Et puis le Covid est arrivé et sans trop comprendre pourquoi j'ai commencé a peindre tous les jours. J'étais encore à Londres et comme beaucoup de personnes, je me suis retrouvée du jour au lendemain sans vie sociale, un peu comme face à moi même pour la première fois. Étant très sociable de nature, il était rare que je reste chez moi le weekend, j'étais toujours à droite à gauche, impossible de rester en place.


En plus du confinement, j'avais perdu mon travail en Avril, licenciée à cause de la crise. J'avais donc toute cette énergie en moi, tout ce temps, et une envie de tenter des choses nouvelles. Alors je suis allée acheter mes premières peintures, du papier aquarelle et des pinceaux. Rien que l'acte de dépenser de l'argent pour faire de l'art me semblait fou et déraisonné mais il fallait que j'essaie.

Je me souviens la première fois que j'ai peint des feuilles à l'aquarelle, la sensation du pinceau qui glisse, la densité des couleurs et la satisfaction de faire quelque chose qui me semblait assez joli dès le départ. N'étant pas du genre très patiente, avoir un résultat sympa tout de suite m'a motivée pour continuer.





Et depuis, malgré un nouveau travail très prenant, je peins au moins trois fois par semaine, je m'amuse à tester des styles différents, j'expérimente, j'imagine des choses dans ma tête, et je tente!
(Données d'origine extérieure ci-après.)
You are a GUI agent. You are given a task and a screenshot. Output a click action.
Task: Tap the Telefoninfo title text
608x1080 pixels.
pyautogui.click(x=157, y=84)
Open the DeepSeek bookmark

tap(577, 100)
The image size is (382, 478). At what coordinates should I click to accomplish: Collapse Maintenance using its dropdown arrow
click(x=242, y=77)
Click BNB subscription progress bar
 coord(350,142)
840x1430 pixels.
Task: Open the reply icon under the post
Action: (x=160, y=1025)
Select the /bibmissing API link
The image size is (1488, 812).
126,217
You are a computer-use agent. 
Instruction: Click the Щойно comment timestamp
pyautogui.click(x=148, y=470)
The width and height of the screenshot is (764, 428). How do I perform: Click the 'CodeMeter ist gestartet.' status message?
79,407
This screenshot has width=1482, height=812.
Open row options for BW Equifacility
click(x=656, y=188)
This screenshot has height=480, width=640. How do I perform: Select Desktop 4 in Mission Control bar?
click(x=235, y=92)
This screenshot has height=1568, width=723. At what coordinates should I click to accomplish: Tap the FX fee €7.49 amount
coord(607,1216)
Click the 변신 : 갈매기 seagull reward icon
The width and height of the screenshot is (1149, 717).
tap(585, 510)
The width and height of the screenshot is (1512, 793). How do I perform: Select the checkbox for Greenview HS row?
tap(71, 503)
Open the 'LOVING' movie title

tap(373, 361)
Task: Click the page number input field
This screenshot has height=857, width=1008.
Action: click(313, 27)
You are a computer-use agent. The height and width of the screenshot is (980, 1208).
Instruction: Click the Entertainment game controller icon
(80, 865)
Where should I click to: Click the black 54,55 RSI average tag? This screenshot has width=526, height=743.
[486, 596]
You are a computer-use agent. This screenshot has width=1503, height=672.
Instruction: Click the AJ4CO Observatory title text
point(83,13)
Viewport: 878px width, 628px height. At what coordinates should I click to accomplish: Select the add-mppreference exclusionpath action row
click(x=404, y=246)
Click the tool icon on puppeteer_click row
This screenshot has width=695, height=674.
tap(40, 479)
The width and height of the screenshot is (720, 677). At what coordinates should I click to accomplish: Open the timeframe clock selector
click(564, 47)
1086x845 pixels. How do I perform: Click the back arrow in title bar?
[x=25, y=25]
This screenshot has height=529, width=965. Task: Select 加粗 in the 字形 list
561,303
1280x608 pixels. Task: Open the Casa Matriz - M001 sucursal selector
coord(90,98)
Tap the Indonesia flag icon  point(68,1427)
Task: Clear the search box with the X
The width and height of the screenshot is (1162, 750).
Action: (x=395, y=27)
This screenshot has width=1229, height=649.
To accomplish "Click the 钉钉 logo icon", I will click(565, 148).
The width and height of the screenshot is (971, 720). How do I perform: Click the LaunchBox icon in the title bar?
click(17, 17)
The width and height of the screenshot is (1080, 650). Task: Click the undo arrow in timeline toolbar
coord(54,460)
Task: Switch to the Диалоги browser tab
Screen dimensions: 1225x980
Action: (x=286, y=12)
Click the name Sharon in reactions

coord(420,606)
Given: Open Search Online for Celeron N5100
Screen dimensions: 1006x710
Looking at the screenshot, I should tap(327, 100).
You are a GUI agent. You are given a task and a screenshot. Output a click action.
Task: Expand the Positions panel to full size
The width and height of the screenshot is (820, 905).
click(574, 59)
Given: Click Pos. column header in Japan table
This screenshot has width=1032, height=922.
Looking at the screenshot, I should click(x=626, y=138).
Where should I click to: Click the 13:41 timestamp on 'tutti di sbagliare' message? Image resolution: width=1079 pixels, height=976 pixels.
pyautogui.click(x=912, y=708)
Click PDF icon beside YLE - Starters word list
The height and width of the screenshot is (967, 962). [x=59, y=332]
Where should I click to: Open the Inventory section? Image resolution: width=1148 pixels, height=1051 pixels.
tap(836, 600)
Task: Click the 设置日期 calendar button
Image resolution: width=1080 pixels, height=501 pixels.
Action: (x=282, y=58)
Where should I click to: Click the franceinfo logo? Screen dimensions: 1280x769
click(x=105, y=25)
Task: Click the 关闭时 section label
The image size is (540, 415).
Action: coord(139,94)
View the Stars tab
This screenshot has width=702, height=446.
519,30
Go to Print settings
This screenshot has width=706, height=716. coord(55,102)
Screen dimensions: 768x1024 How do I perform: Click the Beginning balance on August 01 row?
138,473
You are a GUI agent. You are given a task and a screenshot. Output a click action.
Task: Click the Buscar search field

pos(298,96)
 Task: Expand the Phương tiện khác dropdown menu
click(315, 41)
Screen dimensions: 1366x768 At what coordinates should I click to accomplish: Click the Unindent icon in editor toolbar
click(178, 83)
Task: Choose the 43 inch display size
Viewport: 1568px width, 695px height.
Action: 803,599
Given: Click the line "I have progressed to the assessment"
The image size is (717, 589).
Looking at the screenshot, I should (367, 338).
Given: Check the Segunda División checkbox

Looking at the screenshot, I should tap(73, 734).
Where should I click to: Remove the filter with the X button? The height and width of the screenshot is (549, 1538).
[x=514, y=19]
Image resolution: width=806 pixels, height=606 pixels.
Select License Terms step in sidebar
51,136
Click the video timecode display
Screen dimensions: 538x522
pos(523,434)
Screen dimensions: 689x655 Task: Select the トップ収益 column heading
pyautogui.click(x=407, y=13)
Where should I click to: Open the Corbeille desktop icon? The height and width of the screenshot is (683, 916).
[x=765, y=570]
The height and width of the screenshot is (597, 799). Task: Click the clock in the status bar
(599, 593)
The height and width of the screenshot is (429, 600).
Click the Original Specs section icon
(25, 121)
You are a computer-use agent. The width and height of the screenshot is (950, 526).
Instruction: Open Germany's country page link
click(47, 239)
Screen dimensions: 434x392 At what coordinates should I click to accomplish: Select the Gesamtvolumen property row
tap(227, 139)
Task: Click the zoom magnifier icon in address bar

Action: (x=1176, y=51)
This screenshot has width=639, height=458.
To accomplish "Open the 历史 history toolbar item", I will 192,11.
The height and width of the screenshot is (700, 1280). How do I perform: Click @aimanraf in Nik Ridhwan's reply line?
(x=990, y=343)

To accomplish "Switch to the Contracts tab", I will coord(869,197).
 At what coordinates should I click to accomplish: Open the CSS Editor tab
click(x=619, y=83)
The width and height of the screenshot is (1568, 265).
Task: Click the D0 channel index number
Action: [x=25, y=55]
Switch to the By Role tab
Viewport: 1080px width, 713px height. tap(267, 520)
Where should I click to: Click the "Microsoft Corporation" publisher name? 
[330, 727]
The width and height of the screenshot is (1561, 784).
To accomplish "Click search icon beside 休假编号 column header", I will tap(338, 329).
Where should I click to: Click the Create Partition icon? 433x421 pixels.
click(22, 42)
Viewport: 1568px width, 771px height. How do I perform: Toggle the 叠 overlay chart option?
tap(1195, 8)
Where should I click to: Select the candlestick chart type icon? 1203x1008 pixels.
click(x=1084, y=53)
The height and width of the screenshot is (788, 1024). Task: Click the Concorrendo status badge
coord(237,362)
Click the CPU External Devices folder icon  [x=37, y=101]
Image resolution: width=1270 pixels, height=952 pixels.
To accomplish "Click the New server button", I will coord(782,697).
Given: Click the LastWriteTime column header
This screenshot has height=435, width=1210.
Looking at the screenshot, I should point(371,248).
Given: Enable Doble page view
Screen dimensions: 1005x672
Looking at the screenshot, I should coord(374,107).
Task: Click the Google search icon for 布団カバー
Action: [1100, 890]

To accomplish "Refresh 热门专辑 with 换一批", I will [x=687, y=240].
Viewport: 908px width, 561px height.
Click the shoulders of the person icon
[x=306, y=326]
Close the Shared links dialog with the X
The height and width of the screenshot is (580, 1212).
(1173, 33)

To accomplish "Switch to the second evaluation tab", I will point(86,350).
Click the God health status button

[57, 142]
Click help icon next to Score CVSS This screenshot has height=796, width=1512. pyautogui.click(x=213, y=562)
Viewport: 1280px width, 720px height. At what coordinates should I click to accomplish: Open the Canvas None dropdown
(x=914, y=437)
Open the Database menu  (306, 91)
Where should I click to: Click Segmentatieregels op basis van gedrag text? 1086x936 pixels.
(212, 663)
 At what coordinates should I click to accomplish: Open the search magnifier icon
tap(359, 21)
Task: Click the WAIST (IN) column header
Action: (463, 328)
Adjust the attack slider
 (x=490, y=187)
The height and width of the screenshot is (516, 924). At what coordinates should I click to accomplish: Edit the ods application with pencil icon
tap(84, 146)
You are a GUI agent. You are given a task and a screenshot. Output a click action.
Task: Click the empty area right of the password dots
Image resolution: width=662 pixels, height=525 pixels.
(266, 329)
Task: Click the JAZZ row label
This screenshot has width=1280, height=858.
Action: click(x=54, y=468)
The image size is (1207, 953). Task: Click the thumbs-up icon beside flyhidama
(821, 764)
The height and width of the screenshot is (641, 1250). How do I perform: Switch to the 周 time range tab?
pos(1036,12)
J'ai crée mon compte Instagram she_paints_sometimes pensant que je posterai deux photos et que je passerai à autre chose mais aujourd'hui ca fait plus d'un an que je peins et que je poste régulièrement des photos de mes creations et malgré ma faible audience, je me tiens à ce projet!


Les bénéfices de la créativité

Oser créer m'a aidé a gagner confiance en moi, c'est comme si ajouter cette corde a mon arc m'avait rendue plus intéressante à mes propres yeux. J'avais toujours rêvé d'avoir une passion et aujourd'hui j'ai (quasiment) ce dont je rêvais, mes peintures, mon petit coin ou je crée, mes carnets de sketch que je peux emmener partout. Je me sens vivante, je ne m'ennuie plus, j'aime être seule, j'aime créer, j'aime partager mes créations.


J'ai aussi remarqué que j'avais moins besoin et moins envie de dépenser de l'argent dans les choses matérielles comme je le faisais auparavant, c'est comme si peindre avait combler un vide. Moins de vêtements et de maquillage et plus de pinceau et de papier!


Aujourd'hui, dès que je vois de belles fleurs dehors ou chez le fleuriste, j'imagine ce que ça donnerait si je les peignais, j'observe beaucoup plus la nature et je remarque des détails que je ne remarquais pas avant.


Je suis toujours très sociable, mais j'apprécie plus la solitude et passer des journées seule à peindre me fait du bien.


J'avais envie d'écrire ce petit article pour parler de ma transformation, pour vous dire que c'est possible et qu'on a tous des talents cachés même quand on affirme que non!


Un jour j'aimerais vous écrire qu'il est possible de vivre de son art.